By Jo Mathis
AAPS District News Editor
Those who attended Michigan Supreme Court Justice Richard Bernstein’s speech at Pioneer High School Tuesday were treated to an inspiring 30 minutes.
But if they didn’t stick around for a few minutes afterwards, they missed seeing a powerful presentation become even more memorable.
Using her little cane for assistance, three-year-old Khara Joseph and her mother, Jennifer, climbed the stage steps and introduced themselves to Bernstein, who—like Khara—has been blind since birth.
Within seconds, the chatty Khara had Bernstein laughing and commenting on how social and smart she is, and how she will encounter the best, empathetic side of people.
“She will be a game changer in this world,” Bernstein told Jennifer Joseph, as her smiling mother, Bryant kindergarten teacher Deborah Joseph, captured the encounter on her iPad. “She will rival me.”
And that’s a tall order.
Bernstein, who has traveled around the world fighting for the rights of the disabled, and completed a full-scale Iron Man competition and 18 marathons—the last one after recovering from a catastrophic accident, spoke to the crowd with passion about why bad things happen to otherwise good people.
Bernstein spoke Tuesday during the AAPS Student Intervention and Support Services’ Assistive Technology Expo.
He said he tells parents of children with special needs that there will be nothing about their lives or their children’s lives that will be ordinary because those children were not sent here to be ordinary, but to be extraordinary.
“We sometimes have to believe that we’re part of something big, that we’re part of something grand, that we’re part of something meaningful; that we’re part of something that’s bigger than ourselves,” he said in a booming voice that at times seemed to be coming from a pulpit. “We have to believe, and those who are here today live life under this adage. We have to believe that extraordinary things can, will and must happen for all of us.”

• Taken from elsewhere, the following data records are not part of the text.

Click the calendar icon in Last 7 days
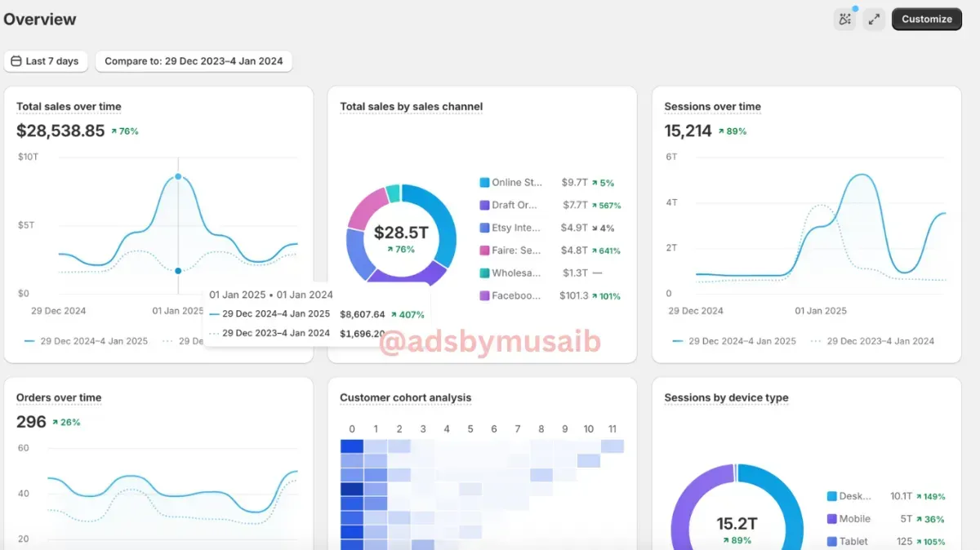 (x=16, y=61)
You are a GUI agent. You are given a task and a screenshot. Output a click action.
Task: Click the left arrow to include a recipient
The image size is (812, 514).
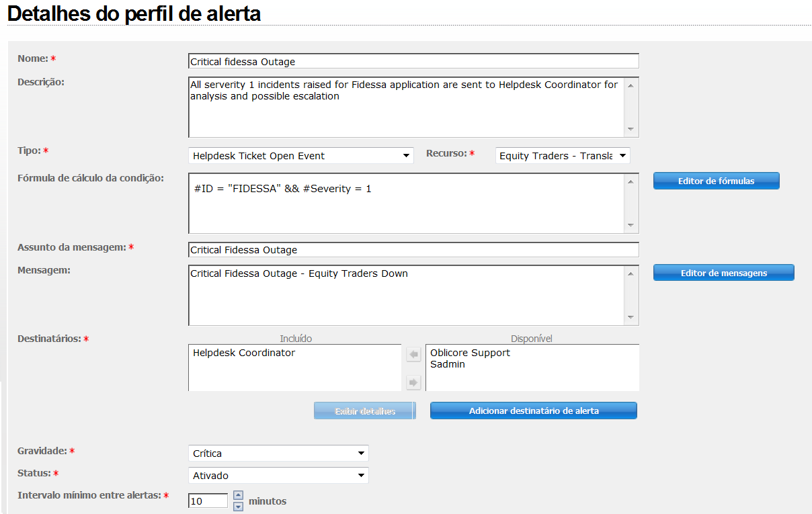click(x=413, y=354)
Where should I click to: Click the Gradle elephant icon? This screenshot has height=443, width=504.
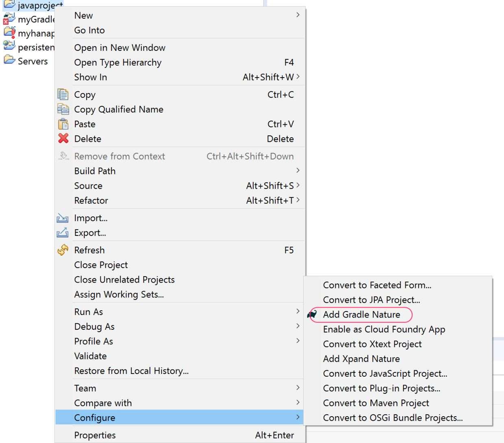coord(312,314)
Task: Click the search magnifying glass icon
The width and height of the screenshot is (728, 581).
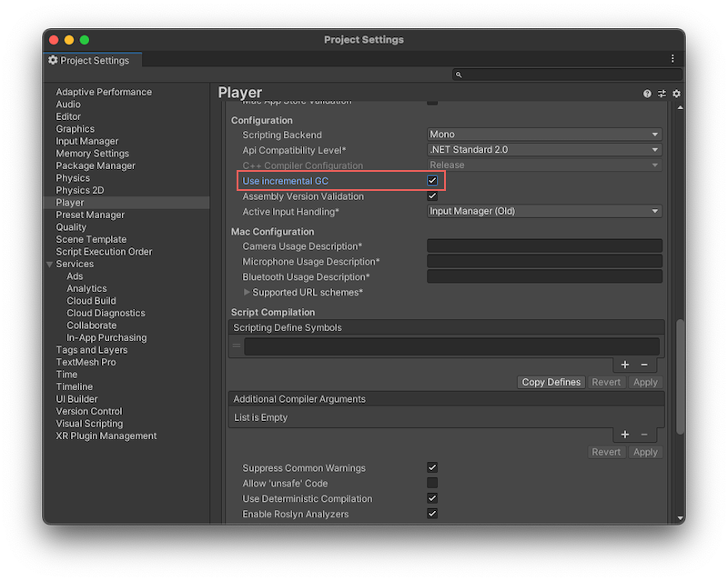Action: (x=460, y=74)
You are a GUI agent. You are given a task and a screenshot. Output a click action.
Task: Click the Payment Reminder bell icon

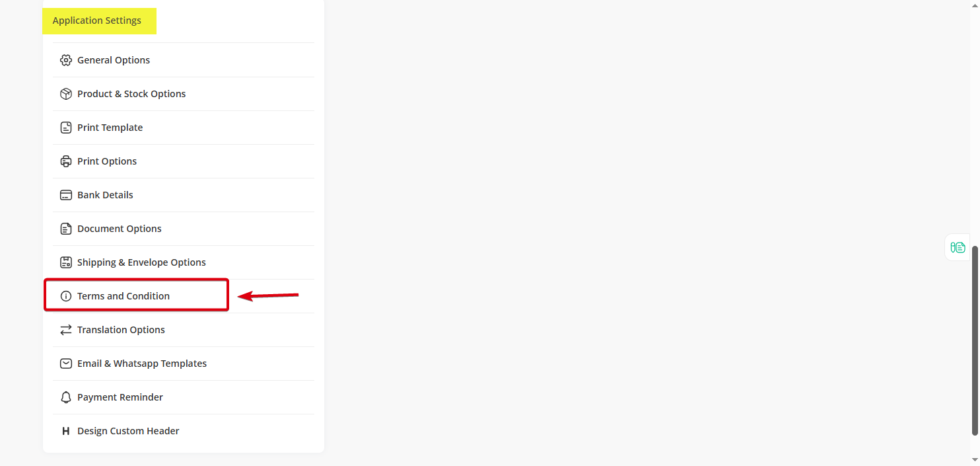point(65,397)
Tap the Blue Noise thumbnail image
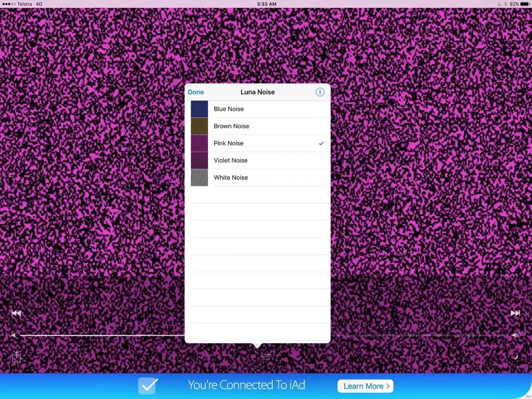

Bernstein recalled waking up following his 2012 accident in the trauma section of Mount Sinai Medical Center in horrible pain with an uncertain future. Someone came to his bedside and reminded him that the one great choice we have in life is how we choose to react to the lives that have been chosen for us.
“How do we choose to react to the fate that God has bestowed on each and every one of us?” he asked. “And everyone here in this room knows this better than anybody. We come to realize and we come to understand that often an easy life does not always correspond to a good one.”
He said those forced to live with hardship, challenge and pain are the ones who get the absolute most out of life, and that families of special needs children come to realize that they’ve been given an incredible blessing.
“You come to realize that you have been given an incredible gift,” he said. “You’ve been given the blessing of perspective. The blessing of compassion. The blessing of understanding. The blessing of warmth. But most importantly, you have been given the blessing of empathy—the ability to relate to other people; the ability to understand the challenges of other people; the ability to understand hardship and pain and struggle; the ability to connect with others. And it is through connection with others that you’re able to have a more enhanced connection with our creator.”
An easy life does not always mean a good one, he emphasized.
“You know that you’re sent here for something more,” he said, addressing those who live or work with special needs. “You know that you’re sent here for something with a greater purpose and a greater mission. You know that you are sent here to make our world and our community better for everyone.”
The body might appear to be weak and face challenges, he said.
“But those who have special needs and those who have disabilities, no matter what they are, are always the ones who have the strongest of souls,” he said.
He said these spirits soar to a place that those who don’t have disabilities will never have the chance to visit or even remotely understand.
“Today is a day here at the Ann Arbor Public Schools that we should celebrate because there is no question that there is work to be done,” he said. “There is no question that there are challenges before us. But we must celebrate where we are today. We must celebrate the strides we’ve made today. We must honor the accomplishments that have been delivered.”
Bernstein said that just a few decades ago, it was understood that people with disabilities should be out of sight and out of mind; relegated to institutions.
He noted that those with disabilities are now welcomed into our schools, job force, and way of life, and that it’s considered perfectly ordinary that those with special needs are all around us.
“When you reach a point when the extraordinary becomes ordinary, you realize just how far we have come and just what we have ultimately accomplished and achieved on our journey,” he said.
Bernstein said he was there to celebrate more than adaptive technology.
“We’re here to celebrate resilience, strength, struggle, and perseverance” he said. “We’re here to celebrate life. Life at its core. Life for its good and life for its bad. But we’re here to celebrate life at its essence. We’re here to celebrate the idea that extraordinary things can, will and must happen for each and every one of us.”
He is a big believer in making peace with one’s circumstances and with the creator.
“We reach a certain point in our lives when we can no longer focus on trying to get over it,” he said. “We’re simply too busy just getting on with it.”
Later, after speaking with Bernstein about her daughter, Jennifer Joseph called the speech amazing and uplifting, and said it brought her to tears.
“To see someone who was born blind and has accomplished so much,” she said, “gave me so much hope that Khara can do anything she wants.”